Read the data below. Every line holding the string "checkbox" must be copied.

(Source data):
★ ★ ★ ★ ★ ★ ★

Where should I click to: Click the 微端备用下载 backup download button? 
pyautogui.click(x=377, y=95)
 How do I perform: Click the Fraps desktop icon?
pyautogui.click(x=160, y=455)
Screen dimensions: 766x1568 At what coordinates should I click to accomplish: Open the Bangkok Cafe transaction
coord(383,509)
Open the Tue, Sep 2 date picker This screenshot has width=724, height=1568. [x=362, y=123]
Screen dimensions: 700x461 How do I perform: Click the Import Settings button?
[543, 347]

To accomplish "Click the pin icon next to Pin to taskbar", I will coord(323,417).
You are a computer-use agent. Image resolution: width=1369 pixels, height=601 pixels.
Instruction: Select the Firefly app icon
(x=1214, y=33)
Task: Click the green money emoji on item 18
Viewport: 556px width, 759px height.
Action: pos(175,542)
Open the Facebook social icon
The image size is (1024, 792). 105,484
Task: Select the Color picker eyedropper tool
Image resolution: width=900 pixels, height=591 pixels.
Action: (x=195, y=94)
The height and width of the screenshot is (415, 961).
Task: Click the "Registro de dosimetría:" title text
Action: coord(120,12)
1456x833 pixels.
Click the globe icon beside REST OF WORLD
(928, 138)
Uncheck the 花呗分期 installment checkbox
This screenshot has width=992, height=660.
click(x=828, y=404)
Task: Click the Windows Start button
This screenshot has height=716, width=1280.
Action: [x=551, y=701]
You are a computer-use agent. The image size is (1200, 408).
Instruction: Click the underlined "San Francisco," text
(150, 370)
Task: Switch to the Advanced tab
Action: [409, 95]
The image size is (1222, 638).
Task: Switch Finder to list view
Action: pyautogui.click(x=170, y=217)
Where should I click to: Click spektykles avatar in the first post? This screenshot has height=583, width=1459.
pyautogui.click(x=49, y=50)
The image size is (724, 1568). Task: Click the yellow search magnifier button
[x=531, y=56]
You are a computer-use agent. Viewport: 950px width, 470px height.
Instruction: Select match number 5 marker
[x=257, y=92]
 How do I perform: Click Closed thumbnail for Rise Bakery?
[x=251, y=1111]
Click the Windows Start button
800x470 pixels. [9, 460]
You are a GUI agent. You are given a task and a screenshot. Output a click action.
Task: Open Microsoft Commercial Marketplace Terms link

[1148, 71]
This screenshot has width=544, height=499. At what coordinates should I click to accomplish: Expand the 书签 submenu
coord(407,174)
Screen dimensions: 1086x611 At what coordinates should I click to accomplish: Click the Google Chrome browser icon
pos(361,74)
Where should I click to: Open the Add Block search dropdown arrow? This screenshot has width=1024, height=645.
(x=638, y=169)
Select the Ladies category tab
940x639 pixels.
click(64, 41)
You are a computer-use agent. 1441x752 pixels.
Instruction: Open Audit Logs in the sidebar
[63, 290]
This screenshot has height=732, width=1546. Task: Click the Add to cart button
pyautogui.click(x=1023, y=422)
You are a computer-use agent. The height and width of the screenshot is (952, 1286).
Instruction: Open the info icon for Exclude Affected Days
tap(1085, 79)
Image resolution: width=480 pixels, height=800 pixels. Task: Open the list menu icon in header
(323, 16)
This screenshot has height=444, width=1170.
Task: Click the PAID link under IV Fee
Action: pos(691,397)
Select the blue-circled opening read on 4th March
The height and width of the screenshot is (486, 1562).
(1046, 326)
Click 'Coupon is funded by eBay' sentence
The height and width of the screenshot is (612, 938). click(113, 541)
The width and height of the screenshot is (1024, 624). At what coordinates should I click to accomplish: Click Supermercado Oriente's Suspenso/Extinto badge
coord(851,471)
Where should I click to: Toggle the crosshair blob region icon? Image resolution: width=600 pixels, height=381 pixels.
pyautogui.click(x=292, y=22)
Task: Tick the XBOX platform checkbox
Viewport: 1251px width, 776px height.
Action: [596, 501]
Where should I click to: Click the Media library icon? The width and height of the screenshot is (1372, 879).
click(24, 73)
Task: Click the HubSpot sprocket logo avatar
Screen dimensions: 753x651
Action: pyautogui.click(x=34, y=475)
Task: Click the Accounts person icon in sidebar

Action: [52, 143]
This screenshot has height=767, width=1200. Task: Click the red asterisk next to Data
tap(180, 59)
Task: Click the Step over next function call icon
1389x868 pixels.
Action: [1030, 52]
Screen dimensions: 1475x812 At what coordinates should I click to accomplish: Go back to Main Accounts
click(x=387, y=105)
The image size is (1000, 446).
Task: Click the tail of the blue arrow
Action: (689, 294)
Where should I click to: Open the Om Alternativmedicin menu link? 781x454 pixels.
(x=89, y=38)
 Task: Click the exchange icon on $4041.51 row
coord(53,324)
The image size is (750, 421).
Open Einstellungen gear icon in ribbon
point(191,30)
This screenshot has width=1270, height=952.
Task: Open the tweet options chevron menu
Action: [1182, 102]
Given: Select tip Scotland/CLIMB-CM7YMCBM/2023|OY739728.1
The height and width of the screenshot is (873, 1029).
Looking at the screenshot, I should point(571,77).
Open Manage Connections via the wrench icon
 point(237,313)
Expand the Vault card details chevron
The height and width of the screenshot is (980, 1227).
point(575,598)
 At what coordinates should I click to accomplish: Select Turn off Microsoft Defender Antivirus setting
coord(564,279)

★ ★ ★ ★ ★ ★ ★

(Output for this task):
Uncheck the 花呗分期 installment checkbox
Task: Tick the XBOX platform checkbox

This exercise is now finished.